Assembleia Municipal de Monção aprova valor mínimo do IMI

A aplicação da taxa, variável entre 0,3% e 0,5%, é uma escolha dos municípios. Monção optou pela taxa mínima, autorizando ainda a sua redução, numa percentagem entre 10 e 20%, mediante o número de dependentes.
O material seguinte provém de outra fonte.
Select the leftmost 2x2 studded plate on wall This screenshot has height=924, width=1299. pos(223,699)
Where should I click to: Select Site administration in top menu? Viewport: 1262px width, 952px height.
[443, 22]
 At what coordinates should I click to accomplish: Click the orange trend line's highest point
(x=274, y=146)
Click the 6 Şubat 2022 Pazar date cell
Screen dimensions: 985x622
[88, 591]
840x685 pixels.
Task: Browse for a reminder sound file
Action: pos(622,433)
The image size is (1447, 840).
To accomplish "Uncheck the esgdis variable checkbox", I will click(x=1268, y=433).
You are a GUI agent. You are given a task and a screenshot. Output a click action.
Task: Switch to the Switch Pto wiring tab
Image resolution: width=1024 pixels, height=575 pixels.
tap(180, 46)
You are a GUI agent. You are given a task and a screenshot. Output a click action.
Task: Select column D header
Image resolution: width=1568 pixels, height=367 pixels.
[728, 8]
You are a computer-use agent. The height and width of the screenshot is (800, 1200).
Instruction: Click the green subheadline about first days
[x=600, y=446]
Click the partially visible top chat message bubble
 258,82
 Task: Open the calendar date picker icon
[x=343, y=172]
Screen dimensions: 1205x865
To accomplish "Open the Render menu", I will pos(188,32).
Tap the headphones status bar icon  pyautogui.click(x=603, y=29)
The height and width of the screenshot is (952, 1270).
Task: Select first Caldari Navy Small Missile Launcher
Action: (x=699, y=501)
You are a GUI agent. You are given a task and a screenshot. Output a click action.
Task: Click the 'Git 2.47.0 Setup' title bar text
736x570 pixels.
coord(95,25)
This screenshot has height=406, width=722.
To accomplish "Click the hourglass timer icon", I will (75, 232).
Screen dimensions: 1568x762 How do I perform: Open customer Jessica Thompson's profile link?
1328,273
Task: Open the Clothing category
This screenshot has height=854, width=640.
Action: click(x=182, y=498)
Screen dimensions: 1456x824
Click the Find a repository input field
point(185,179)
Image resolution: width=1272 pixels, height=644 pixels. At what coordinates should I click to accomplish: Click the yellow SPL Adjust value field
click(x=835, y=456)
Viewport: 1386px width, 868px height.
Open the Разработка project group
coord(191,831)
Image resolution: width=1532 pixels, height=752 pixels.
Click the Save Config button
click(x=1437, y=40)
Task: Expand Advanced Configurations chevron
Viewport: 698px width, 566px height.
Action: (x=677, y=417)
Exemplificando: para um imóvel avaliado em 80 mil euros, o imposto é de 240,00 €, descendo para 216,00 € (1 filho), 204,00 € (2 filhos) e 192,00 € (3 ou mais filhos). 

A Assembleia Municipal de Monção, reunida na passada sexta-feira, no Cine Teatro João Verde, aprovou, por unanimidade, as taxas do Imposto Municipal sobre Imóveis (IMI) para o próximo ano, optando pelo valor mínimo de 0,3 por cento para os prédios urbanos acrescido da autorização de redução da mesma taxa mediante o número de dependentes a cargo.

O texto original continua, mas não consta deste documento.